[Data for this task]
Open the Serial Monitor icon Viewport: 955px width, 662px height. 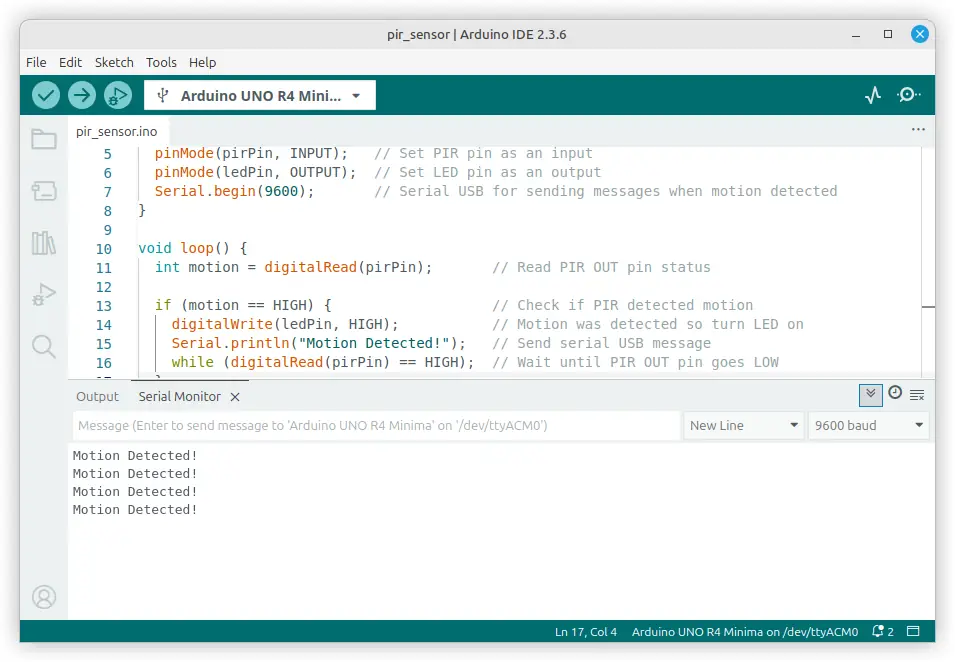pos(908,94)
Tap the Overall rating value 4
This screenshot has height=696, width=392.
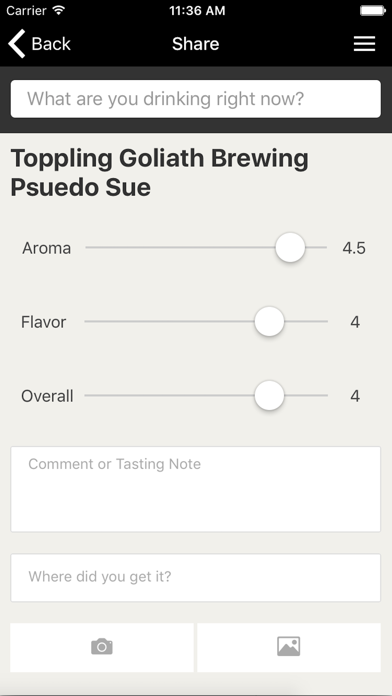point(355,396)
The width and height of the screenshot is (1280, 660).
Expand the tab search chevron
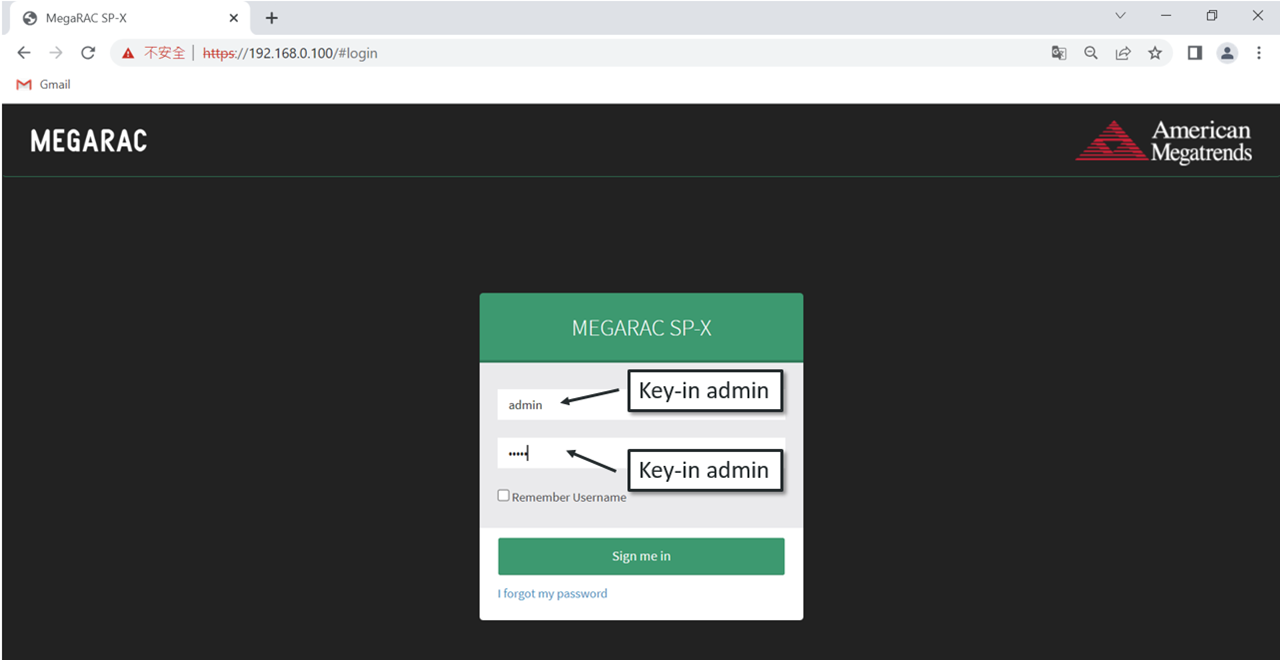tap(1120, 16)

[Task brief] Your task is to repeat, word for word and with no picture, every line from the one that contains "This screenshot has height=696, width=392." through the last line of the data.

[Answer box]
This screenshot has height=696, width=392.
point(355,396)
The width and height of the screenshot is (1280, 660).
Expand the tab search chevron
tap(1120, 16)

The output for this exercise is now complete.